╔══

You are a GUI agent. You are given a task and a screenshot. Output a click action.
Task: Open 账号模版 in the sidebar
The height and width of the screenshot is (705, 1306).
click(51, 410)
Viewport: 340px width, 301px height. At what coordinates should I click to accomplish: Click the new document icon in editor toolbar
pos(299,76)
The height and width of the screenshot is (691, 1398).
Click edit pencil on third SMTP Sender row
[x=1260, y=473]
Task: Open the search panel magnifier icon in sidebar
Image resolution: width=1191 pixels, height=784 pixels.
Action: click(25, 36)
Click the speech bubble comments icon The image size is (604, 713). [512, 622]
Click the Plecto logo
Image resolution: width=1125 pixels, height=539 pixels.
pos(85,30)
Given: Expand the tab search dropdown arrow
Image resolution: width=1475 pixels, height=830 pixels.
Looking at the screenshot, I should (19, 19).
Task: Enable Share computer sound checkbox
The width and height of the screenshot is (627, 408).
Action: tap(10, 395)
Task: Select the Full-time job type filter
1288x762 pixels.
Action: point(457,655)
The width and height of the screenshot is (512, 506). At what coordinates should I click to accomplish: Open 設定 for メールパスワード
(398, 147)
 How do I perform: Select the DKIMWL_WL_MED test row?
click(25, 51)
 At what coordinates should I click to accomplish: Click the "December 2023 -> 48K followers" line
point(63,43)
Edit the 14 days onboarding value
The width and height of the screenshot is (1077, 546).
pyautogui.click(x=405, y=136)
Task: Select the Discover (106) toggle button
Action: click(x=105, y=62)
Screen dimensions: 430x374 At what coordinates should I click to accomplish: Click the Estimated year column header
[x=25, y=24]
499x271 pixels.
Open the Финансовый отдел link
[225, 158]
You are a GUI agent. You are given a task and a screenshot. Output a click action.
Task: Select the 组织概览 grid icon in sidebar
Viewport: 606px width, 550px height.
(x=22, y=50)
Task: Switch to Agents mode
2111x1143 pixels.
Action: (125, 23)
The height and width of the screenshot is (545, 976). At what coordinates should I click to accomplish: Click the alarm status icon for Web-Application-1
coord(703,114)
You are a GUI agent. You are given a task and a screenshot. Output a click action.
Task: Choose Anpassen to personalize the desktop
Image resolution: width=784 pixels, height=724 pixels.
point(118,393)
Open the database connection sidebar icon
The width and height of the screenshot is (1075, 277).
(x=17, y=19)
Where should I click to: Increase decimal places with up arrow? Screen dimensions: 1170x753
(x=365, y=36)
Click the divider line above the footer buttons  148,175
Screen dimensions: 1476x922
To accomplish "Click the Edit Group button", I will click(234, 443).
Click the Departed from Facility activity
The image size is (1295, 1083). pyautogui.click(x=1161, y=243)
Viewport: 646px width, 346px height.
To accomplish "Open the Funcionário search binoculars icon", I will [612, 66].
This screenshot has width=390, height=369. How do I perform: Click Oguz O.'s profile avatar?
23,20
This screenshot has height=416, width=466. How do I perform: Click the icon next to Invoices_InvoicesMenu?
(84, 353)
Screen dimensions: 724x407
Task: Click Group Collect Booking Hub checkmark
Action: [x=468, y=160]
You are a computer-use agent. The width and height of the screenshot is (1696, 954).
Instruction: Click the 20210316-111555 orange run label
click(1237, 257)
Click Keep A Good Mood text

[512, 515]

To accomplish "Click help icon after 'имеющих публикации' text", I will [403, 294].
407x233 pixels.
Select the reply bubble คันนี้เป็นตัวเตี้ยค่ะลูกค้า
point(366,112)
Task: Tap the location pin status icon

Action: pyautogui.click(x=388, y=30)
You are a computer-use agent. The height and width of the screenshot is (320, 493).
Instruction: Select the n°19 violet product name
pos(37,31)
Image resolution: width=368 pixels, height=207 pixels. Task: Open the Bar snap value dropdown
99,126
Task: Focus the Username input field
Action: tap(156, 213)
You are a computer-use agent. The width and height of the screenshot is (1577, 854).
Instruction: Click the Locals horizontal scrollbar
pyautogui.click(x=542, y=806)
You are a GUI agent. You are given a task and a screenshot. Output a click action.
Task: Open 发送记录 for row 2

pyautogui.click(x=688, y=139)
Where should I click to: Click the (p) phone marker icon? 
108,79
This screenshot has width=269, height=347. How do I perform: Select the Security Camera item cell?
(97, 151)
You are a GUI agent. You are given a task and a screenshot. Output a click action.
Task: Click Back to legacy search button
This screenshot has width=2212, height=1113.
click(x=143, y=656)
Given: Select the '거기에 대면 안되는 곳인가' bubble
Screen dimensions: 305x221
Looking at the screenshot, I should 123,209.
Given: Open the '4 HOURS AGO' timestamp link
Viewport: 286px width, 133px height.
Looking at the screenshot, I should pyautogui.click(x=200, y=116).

╚══

Copy out, in full, each line above that contains the string "pixels".

Image resolution: width=1191 pixels, height=784 pixels.
Image resolution: width=1125 pixels, height=539 pixels.
Image resolution: width=1475 pixels, height=830 pixels.
1288x762 pixels.
499x271 pixels.
2111x1143 pixels.
Image resolution: width=784 pixels, height=724 pixels.
407x233 pixels.
Image resolution: width=368 pixels, height=207 pixels. Task: Open the Bar snap value dropdown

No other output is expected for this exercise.